AMY GOODMAN: That was Barack Obama speaking in 2005 when he was a U.S. senator, speaking about national security letters. Ladar Levison, I know you can’t say if you’ve received a national security letter, but what are your thoughts on hearing this?
LADAR LEVISON: I think it’s important to note that, you know, it’s possible to receive one of these orders and have it signed off on by a court. You know, we have the FISA court, which is effectively a secret court, sometimes called a kangaroo court because there’s no opposition, and they can effectively issue what we used to consider to be an NSL. And it has the same restrictions that your last speaker, your last guest, just talked about.
AARON MATÉ: And, Nick, can you talk about the work around privacy that you’re doing today?
NICHOLAS MERRILL: Sure.
AARON MATÉ: And if you were shaping policy on Internet privacy, what would it look like to you?

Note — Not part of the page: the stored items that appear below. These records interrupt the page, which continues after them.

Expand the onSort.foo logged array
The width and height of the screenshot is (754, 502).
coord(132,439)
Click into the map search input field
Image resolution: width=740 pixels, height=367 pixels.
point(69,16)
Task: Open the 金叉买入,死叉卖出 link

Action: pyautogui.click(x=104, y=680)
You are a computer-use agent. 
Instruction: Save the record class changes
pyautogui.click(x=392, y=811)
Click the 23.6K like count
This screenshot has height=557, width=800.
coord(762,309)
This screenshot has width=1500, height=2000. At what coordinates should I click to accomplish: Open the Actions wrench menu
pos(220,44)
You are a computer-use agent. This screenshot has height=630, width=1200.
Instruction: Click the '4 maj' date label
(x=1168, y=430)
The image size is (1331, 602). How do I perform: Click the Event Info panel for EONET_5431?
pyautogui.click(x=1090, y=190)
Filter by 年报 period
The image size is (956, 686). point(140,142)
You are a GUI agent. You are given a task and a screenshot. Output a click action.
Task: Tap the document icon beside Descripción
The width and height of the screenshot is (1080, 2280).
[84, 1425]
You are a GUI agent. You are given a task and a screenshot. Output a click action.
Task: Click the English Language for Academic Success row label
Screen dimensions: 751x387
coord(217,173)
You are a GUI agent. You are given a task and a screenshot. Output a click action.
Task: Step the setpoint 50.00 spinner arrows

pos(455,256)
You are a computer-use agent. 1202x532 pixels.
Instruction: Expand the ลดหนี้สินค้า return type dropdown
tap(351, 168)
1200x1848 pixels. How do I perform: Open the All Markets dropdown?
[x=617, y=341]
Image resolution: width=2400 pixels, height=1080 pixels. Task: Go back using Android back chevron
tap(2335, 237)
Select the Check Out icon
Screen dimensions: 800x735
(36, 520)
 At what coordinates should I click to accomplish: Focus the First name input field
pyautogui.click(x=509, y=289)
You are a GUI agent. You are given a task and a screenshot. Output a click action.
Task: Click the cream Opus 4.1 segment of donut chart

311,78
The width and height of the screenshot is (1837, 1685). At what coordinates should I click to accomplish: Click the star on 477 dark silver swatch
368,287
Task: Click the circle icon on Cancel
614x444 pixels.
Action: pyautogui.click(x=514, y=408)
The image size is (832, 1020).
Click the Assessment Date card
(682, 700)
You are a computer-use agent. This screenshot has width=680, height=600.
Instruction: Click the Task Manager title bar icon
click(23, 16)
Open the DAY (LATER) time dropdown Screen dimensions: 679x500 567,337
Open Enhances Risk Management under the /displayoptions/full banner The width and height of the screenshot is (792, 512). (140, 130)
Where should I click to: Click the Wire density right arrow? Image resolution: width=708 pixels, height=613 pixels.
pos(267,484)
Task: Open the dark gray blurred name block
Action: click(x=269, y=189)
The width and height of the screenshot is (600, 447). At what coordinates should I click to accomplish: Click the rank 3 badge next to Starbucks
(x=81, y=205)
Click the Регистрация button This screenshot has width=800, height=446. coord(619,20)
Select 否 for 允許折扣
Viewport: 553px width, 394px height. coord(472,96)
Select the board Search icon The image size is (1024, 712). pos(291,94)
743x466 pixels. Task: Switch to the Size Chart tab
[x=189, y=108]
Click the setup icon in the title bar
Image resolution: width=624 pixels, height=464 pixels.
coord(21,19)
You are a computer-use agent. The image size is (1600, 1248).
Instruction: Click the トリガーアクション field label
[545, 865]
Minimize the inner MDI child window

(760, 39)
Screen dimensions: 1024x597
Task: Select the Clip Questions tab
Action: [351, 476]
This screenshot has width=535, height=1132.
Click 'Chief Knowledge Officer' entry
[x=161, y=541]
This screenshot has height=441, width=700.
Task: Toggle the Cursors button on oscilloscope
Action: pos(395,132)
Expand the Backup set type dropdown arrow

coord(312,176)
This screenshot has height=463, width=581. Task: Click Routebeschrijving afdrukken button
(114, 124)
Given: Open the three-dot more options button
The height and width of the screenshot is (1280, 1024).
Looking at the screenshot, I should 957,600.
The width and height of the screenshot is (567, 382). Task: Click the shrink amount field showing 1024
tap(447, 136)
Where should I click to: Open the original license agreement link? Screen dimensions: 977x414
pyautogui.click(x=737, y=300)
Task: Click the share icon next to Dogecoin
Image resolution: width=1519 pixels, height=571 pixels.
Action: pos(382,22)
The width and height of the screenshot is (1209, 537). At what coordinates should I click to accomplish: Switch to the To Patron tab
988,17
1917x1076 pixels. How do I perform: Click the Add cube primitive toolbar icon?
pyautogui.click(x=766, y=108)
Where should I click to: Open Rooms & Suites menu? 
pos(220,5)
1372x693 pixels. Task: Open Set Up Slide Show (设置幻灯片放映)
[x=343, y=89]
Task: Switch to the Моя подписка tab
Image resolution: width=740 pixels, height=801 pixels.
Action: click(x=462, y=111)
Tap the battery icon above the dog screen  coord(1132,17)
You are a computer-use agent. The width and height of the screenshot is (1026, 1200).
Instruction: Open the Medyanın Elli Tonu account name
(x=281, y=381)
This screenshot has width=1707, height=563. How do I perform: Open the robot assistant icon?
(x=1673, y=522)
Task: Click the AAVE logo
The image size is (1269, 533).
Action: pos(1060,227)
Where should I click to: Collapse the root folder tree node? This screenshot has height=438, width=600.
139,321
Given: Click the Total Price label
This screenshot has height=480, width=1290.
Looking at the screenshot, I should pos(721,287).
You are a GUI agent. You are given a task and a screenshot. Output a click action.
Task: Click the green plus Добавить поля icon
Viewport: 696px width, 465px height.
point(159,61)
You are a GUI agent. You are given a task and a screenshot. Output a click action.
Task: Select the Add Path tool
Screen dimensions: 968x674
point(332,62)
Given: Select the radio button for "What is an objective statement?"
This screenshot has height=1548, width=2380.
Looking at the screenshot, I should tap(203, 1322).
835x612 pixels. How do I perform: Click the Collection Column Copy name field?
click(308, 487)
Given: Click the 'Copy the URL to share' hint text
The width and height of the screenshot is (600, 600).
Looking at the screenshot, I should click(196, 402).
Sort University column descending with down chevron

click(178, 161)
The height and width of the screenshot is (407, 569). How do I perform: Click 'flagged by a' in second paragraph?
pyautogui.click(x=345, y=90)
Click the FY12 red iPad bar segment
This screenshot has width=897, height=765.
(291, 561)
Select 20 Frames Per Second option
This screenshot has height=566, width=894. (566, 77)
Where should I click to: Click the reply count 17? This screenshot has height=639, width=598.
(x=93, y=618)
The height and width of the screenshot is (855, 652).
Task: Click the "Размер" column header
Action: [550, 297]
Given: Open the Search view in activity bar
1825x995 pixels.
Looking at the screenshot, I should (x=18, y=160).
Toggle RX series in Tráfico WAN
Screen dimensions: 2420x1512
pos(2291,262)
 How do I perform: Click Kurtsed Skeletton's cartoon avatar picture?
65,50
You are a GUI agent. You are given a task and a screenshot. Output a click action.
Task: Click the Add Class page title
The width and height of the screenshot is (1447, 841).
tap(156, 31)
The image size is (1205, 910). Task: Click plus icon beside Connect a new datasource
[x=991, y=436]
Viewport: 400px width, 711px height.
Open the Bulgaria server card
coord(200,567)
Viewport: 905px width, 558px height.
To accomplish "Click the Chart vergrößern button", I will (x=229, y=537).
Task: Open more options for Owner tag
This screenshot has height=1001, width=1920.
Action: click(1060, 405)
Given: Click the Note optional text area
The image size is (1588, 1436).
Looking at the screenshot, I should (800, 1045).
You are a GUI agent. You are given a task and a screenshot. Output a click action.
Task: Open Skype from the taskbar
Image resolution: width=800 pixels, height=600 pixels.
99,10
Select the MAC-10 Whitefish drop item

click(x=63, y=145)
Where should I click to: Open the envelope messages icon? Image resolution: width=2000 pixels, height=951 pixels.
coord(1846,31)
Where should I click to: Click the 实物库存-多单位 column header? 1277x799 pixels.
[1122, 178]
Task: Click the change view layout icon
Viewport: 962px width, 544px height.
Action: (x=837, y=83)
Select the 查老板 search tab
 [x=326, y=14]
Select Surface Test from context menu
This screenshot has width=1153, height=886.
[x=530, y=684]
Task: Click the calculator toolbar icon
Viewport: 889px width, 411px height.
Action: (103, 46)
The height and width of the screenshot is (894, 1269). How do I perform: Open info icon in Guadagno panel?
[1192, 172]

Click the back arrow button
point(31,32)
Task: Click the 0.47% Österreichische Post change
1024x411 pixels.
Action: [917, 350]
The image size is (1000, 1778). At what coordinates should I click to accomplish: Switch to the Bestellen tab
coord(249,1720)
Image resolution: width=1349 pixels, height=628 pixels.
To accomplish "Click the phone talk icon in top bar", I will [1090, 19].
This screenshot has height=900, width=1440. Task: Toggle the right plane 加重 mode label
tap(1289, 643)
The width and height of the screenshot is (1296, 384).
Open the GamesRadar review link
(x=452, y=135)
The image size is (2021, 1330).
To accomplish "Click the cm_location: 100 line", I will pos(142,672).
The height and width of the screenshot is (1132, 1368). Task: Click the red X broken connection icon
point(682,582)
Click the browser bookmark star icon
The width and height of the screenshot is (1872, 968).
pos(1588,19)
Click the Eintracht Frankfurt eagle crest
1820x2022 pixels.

NICHOLAS MERRILL: One of the points that we’re trying to make is that the concern about cybersecurity and the concerns about privacy are really two sides of the same coin, and that there are a lot of really uncontroversial examples in which organizations and people need confidentiality. Medicine is one. Journalism is another. Human rights organizations is an obvious third. We’re trying to make the case that if the right of Americans to encrypt their data and to have private information is taken away, that it’s going to have grave, far-reaching effects on many kinds of industries, on our democracy as a whole, and our standing in the world. There has also been a study recently saying that the government’s policies weakening the right to privacy and the right to use encryption is going to cost American cloud service providers upwards of $35 billion over the next few years. So I think it’s going to have really terrible economic effects. And these are some issues that we need to consider when we look at the policies that the government is taking.
AMY GOODMAN: Ladar Levison, you’ve shut down Lavabit. What would it mean if Google and Microsoft and Yahoo took a similar stand?
LADAR LEVISON: I think a major portion of the U.S. economy would shut down with it. Now, whether that would cause Barack Obama to reconsider his policies, I don’t know.
AMY GOODMAN: You think of the web blackout protesting SOPA.
LADAR LEVISON: Yeah, yeah, but those didn’t actually shut down—well, they did shut down services, some non-critical services, for a day. But that was more of a visual protest. Our economy depends upon email, and more now than ever before, it depends upon Gmail, because Gmail is used to host so many corporate email accounts, along with Outlook 365, which is the Microsoft service, Microsoft cloud service. And those shutting down would effectively force millions of Americans to find a new way to communicate.
AMY GOODMAN: Well, I want—we have to leave it there, unfortunately. Ladar Levison, thank you very much for being with us—has just decided to shut down his service provider, his Lavabit—Jesse Binnall, attorney, and Nick Merrill of the Calyx Institute.